The Creation of Adam – Michelangelo:
The Creation of Adam is a Fresco painting created between 1508-1512, on the ceiling of the Sistine Chapel in Italy. The Creation of Adam is in a religious and historical style of art, where the two men in the painting represent man and God, and the space that separates them.

Girl with Hair Ribbon – Roy Lichtenstein:
Girl with Hair Ribbon is an oil and magna (early acrylic) painting, that was created in 1965, in the styles of Modern, Pop, and Abstract Expressionism. This painting was created during the period when Roy Lichtenstein exclusively painted closeups of women, with the objective to decontextualize aesthetic.

Christ Pantocrator Deesis – Hagia Sophia:
Christ Pantocrator Deesis is a Byzantine style mosaic of Christian iconography, located in the former Greek Orthodox Christian basilica Hagia Sophia, in Istanbul, Turkey, that depicts Christ’s face with golden light radiating from it.

Race Riot – Andy Warhol:
Race Riot was painted in 1964, and is in the medium of acrylic and silkscreen paint. Race Riot is a depiction of Charles Moore’s photograph of a black man fleeing from a dog that is attacking him. Warhol uses the styles of Pop Art and Modern Art.

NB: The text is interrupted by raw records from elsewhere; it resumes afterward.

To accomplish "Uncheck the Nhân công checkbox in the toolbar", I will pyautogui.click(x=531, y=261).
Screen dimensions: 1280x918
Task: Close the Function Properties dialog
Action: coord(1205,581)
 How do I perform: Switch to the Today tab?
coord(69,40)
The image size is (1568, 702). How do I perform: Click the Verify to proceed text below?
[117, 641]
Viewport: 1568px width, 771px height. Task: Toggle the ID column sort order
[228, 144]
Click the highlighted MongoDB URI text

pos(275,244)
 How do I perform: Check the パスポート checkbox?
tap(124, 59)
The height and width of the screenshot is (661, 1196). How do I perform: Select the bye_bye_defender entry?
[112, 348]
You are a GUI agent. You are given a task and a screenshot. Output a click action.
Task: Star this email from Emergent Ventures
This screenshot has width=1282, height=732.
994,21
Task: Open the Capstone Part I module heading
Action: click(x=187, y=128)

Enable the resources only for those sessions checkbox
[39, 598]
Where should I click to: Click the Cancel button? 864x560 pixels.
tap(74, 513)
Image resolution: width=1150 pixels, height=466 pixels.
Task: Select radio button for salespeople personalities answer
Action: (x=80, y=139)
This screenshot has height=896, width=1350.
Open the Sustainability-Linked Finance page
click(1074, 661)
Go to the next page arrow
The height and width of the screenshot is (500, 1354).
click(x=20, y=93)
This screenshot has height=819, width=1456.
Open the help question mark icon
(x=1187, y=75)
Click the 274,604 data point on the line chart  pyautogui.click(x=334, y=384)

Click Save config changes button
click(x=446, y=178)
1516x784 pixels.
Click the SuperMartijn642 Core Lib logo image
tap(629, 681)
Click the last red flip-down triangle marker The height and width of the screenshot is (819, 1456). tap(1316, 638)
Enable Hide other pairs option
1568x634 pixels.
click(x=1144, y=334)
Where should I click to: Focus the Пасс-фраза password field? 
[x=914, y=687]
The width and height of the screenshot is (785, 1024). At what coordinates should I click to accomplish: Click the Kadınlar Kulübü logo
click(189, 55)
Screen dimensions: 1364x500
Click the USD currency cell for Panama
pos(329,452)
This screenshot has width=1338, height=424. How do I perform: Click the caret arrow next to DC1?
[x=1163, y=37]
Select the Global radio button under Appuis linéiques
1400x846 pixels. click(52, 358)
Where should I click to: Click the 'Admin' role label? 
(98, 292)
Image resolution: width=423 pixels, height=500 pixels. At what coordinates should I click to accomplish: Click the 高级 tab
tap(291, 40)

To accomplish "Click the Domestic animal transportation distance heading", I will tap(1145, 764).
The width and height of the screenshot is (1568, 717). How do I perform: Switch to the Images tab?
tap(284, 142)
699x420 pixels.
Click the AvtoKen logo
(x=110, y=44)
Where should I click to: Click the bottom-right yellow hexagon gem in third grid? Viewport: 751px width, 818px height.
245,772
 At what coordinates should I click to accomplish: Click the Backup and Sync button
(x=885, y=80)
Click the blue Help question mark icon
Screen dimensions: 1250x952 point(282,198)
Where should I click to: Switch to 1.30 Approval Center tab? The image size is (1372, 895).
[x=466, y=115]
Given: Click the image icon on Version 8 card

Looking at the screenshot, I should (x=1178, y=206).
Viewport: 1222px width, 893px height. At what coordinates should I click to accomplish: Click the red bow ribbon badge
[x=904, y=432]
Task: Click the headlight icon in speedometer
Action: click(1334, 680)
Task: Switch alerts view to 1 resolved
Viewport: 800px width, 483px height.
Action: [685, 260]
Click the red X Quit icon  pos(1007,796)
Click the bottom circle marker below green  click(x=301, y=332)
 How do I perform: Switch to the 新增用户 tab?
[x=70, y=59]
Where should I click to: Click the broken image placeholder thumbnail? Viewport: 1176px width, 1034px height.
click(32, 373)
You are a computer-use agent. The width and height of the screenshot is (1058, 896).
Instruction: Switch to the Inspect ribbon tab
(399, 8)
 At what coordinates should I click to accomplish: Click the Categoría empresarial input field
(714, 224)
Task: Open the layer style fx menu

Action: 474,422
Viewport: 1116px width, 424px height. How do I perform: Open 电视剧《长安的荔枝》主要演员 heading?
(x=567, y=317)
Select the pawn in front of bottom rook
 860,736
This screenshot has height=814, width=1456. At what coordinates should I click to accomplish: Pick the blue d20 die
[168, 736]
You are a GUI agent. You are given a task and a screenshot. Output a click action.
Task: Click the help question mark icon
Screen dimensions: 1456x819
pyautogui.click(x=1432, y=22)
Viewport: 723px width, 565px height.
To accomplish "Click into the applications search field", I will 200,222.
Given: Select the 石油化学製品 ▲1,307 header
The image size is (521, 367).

Apollo (System Copernicus) – Stanislaw Wyspianski:
Apollo (System Copernicus) was created in 1904, in the styles of Art Nouveau, and Young Poland, and was designed by artist Stanislaw Wyspianski as a stained glass window for the Medical Society in Kawków, Poland.

As time progresses, as civilization progresses, as humanity as a collective whole progresses, so does art; not only in quantity, but in thought, in soul, and in meaning.